In 1962, the photographer took fashion out of the studio and into Manhattan traffic.

In Antonia + Taxi, New York (Vogue), 1962, William Klein recast fashion photography as an act of cinéma-vérité. Dutch model Antonia Boekestijn steps out of a Yellow Cab into the blur of Manhattan traffic, her body angled forward to cut through the whir of urban action surrounding her.

“She appears filled with confidence,” says Peter Fetterman, whose eponymous Santa Monica gallery is currently showcasing the photo in “William Klein: In Your Face!” (through May 16). “The image is distinctive of Klein’s run-and-gun style and his use of a telephoto lens to compress the energy and movement of the composition into the frame.”

Klein’s fashion work for Vogue upended the genre in the 1950s and ’60s by refusing to insulate haute couture from the real world. Instead of staging models in phony-looking studios, he dropped them among the crowds, cars and cacophony of major cities.

“It’s not necessary to make order out of chaos,” Klein once said. “Chaos itself is interesting.”

That idea carried across his groundbreaking street photography, films, graphic design, photograms and picture books, as well as his “no-rules attitude,” as Fetterman puts it, toward shooting fashion.

Born in New York City in 1926, Klein served briefly in the U.S. Army at the end of World War II and was stationed in Germany during the postwar occupation. Rather than return immediately to the United States, he moved to Paris in 1948, studying at the Sorbonne and training as a painter, including a stint as Fernand Léger’s assistant.

He received no formal instruction in camerawork but felt a deep affinity for the speed and honesty of photography. Moving between New York and Paris, Klein developed a visual language that favored confrontation and wit, nimbleness and realism.

Boekestijn was Klein’s frequent collaborator and muse at Vogue, and their rapport shines through in the ease and immediacy of Antonia + Taxi. “Antonia was one of Klein’s favorite models,” Fetterman says. “They knew there would never be a dull moment!”

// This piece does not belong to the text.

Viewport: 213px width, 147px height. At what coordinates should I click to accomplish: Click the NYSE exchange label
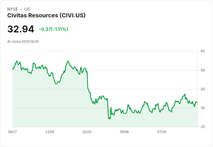13,9
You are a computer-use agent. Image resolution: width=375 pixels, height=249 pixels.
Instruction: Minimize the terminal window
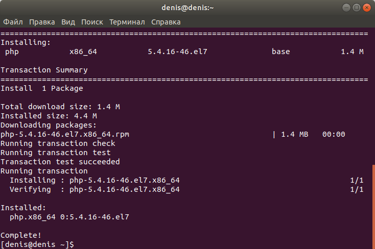(x=346, y=7)
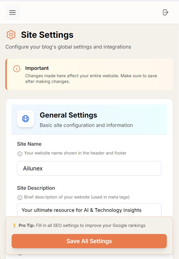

The elegance of her outfit in the taxi shot, a head-to-toe ensemble in black that may have been produced by Tiffeau & Busch, is not diminished by the gritty surroundings: It’s sharpened by the contrast.

“It challenges the conventions of fashion photography by bringing high fashion into the streets,” Fetterman explains. “That juxtaposition, combined with the energy of the city, gives new life to both the image and the clothes.”